=== Information ===

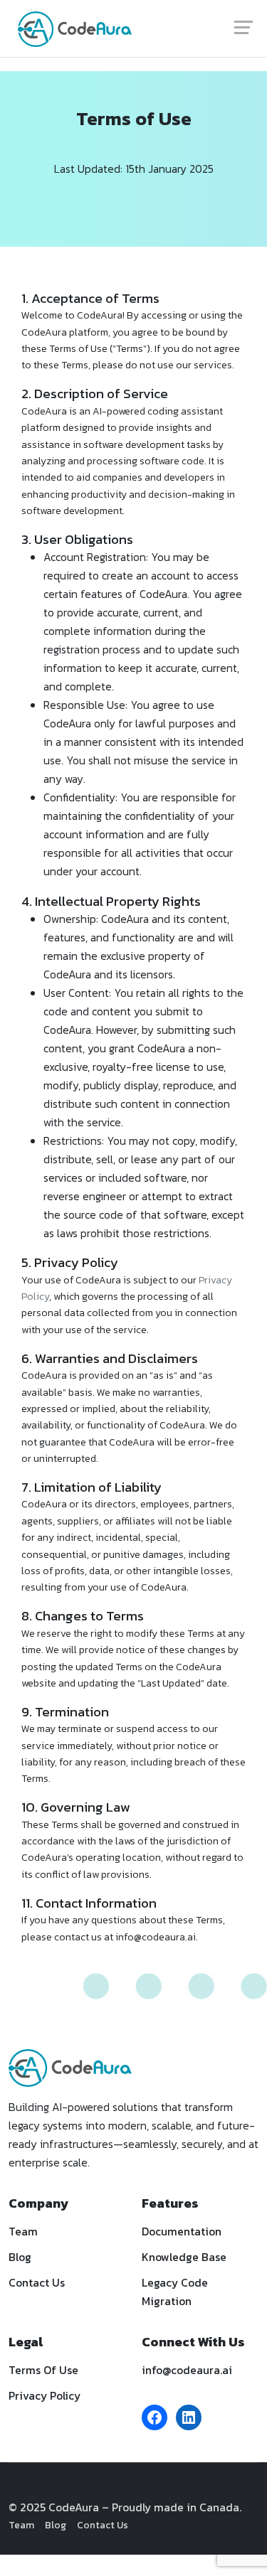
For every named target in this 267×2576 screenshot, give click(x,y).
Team (23, 2231)
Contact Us (37, 2283)
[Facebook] (154, 2417)
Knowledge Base (184, 2257)
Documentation (181, 2231)
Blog (20, 2257)
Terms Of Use (43, 2370)
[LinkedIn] (188, 2417)
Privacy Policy (44, 2396)
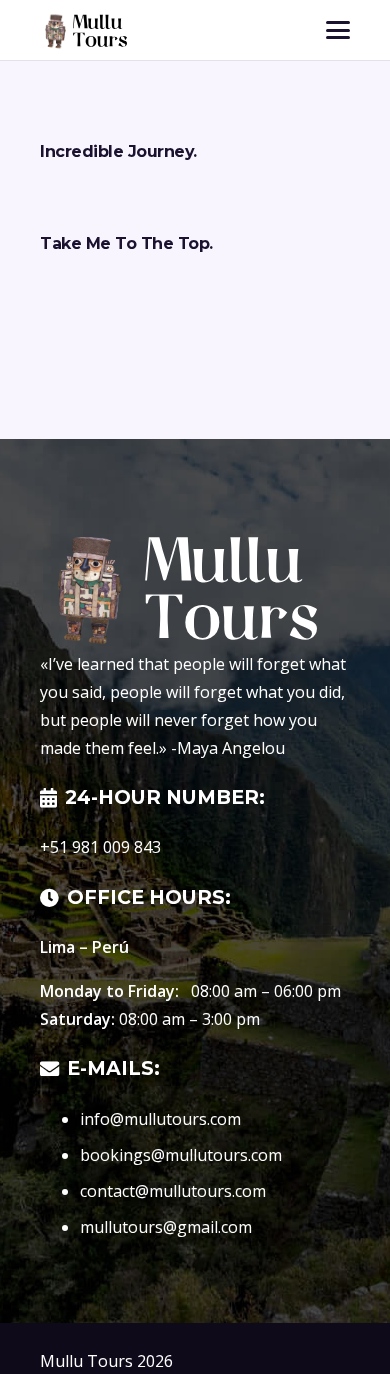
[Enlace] (83, 30)
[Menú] (338, 30)
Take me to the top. (126, 243)
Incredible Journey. (118, 151)
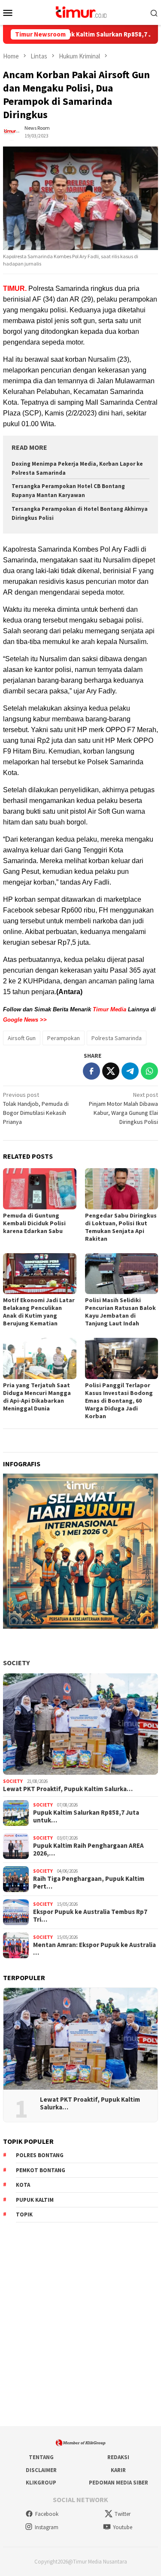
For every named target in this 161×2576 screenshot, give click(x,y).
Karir (118, 2470)
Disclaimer (41, 2470)
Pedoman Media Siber (118, 2482)
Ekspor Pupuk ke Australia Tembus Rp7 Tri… (90, 1915)
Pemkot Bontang (40, 2170)
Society (16, 1662)
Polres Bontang (40, 2155)
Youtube (122, 2527)
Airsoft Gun (22, 1038)
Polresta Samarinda (116, 1038)
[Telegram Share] (130, 1071)
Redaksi (118, 2457)
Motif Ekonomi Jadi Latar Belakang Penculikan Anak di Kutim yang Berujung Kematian (39, 1311)
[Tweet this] (110, 1071)
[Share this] (91, 1071)
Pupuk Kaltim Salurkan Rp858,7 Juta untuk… (86, 1816)
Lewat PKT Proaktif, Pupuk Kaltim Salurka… (68, 1789)
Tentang (41, 2457)
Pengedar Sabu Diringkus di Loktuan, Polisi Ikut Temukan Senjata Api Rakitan (121, 1227)
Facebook (46, 2514)
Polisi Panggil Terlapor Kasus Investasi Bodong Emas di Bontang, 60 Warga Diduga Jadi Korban (119, 1400)
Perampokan (63, 1038)
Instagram (46, 2527)
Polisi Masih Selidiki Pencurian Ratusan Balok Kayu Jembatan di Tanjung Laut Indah (120, 1311)
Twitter (123, 2514)
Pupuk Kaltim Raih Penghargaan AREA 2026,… (88, 1849)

===

## [Assigned task]
Restate word for word only the lines above from the line containing "Karir (118, 2470)" to the line containing "Pupuk Kaltim Salurkan", both of them included.

## [Exercise result]
Karir (118, 2470)
Disclaimer (41, 2470)
Pedoman Media Siber (118, 2482)
Ekspor Pupuk ke Australia Tembus Rp7 Tri… (90, 1915)
Pemkot Bontang (40, 2170)
Society (16, 1662)
Polres Bontang (40, 2155)
Youtube (122, 2527)
Airsoft Gun (22, 1038)
Polresta Samarinda (116, 1038)
[Telegram Share] (130, 1071)
Redaksi (118, 2457)
Motif Ekonomi Jadi Latar Belakang Penculikan Anak di Kutim yang Berujung Kematian (39, 1311)
[Tweet this] (110, 1071)
[Share this] (91, 1071)
Pupuk Kaltim Salurkan Rp858,7 Juta untuk… (86, 1816)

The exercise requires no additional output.